My dictionary defines behaviour as “how one acts or conducts oneself.” For over two decades, governments have begged us to change behaviour in order to reduce GHG emissions: drive less, turn off lights and electronic devices when leaving a room, lower home temperatures when absent or sleeping, dry clothes outside, take shorter showers, fly less and so on. These are behavioural changes because they involve acting differently on a regular basis, usually requiring our conscious attention to do so.
Behavioural change is not, therefore, a one-time decision to purchase a different device: a high-efficiency fridge, a hybrid-electric vehicle, a compact fluorescent light bulb. Such a decision requires no behavioural change, no conscious effort to conduct oneself differently. Similarly, behavioural change is not a one-time decision by energy companies (usually forced by policy) to generate electricity with renewables, increase biofuel content of gasoline and jet fuel, or manufacture and market electric vehicles.
You might not think that this distinction between behavioural change and technological change is critical. Think again. Rigorous research consistently shows that getting people to acquire a different technology is dramatically easier than getting them to sustain the conscious effort needed to act differently on a regular basis. We usually require compulsory policies such as regulations and taxes to induce technological change because the effect is more significant and enduring.

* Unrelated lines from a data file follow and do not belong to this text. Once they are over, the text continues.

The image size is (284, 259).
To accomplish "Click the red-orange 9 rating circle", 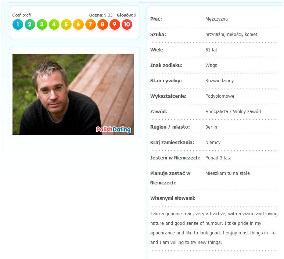I will (x=115, y=25).
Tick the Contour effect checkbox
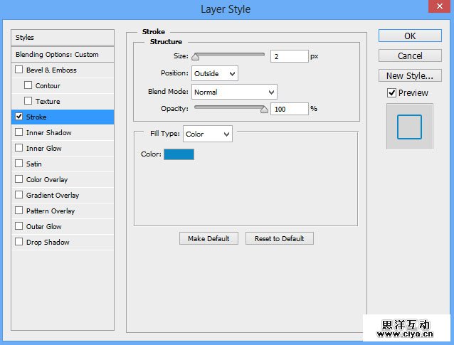The height and width of the screenshot is (345, 454). coord(28,86)
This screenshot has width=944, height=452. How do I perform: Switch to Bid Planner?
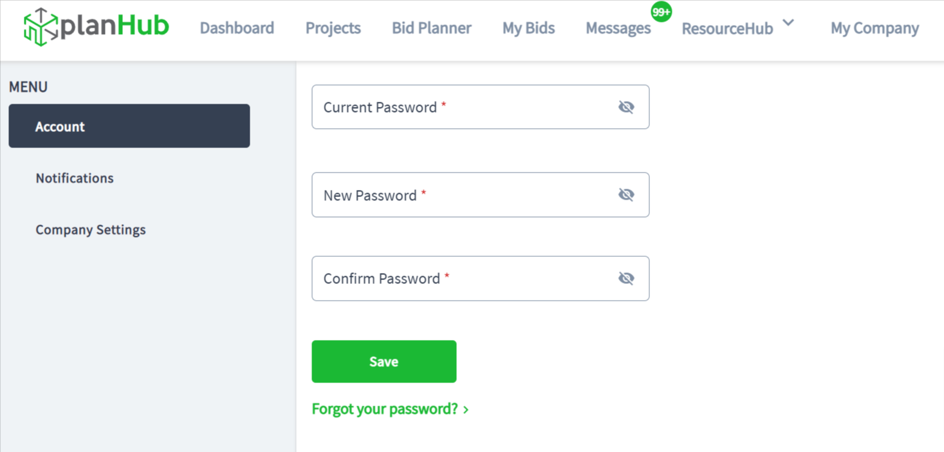pyautogui.click(x=431, y=28)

Ask a friend how they changed their behaviour to help reduce acid-gas emissions, lead emissions, urban smog and ozone-depleting chlorofluorocarbons, and you’ll get a confused look. They didn’t change their behaviour. Instead, governments implemented compulsory policies that either banned environmentally unfriendly technologies and fuels or made them increasingly more expensive.
We must do the same with GHG emissions, but this will happen only after we stop deluding ourselves about the necessity and ease of behavioural change. Figuring out why this delusion has continued for more than two decades is a challenge. My guess is that people don’t readily give up on their favourite myths, regardless of the evidence. Many environmentalists believe that once they get everyone to see the world as they do, then people will change their behaviour as they have. Politicians like to agree with environmentalists on this because it lets them off the hook. They get to fund ads asking people to change their behaviour (Remember the One-Tonne Challenge?), which is a lot easier than implementing regulations and putting a price on GHG emissions. (Remember Stéphane Dion?) Even climate skeptics and those who make money producing our current technologies and fuels enjoy the behavioural-change myth because, as long as it prevails, humanity will do very little to reduce emissions.
Trying to change one’s own behaviour and that of others in order to use less energy or a less-polluting form of energy is certainly a good thing. But it is harmful if it diverts our attention and efforts from the more fundamental change that is very difficult yet absolutely essential: changing our laws and our fiscal system.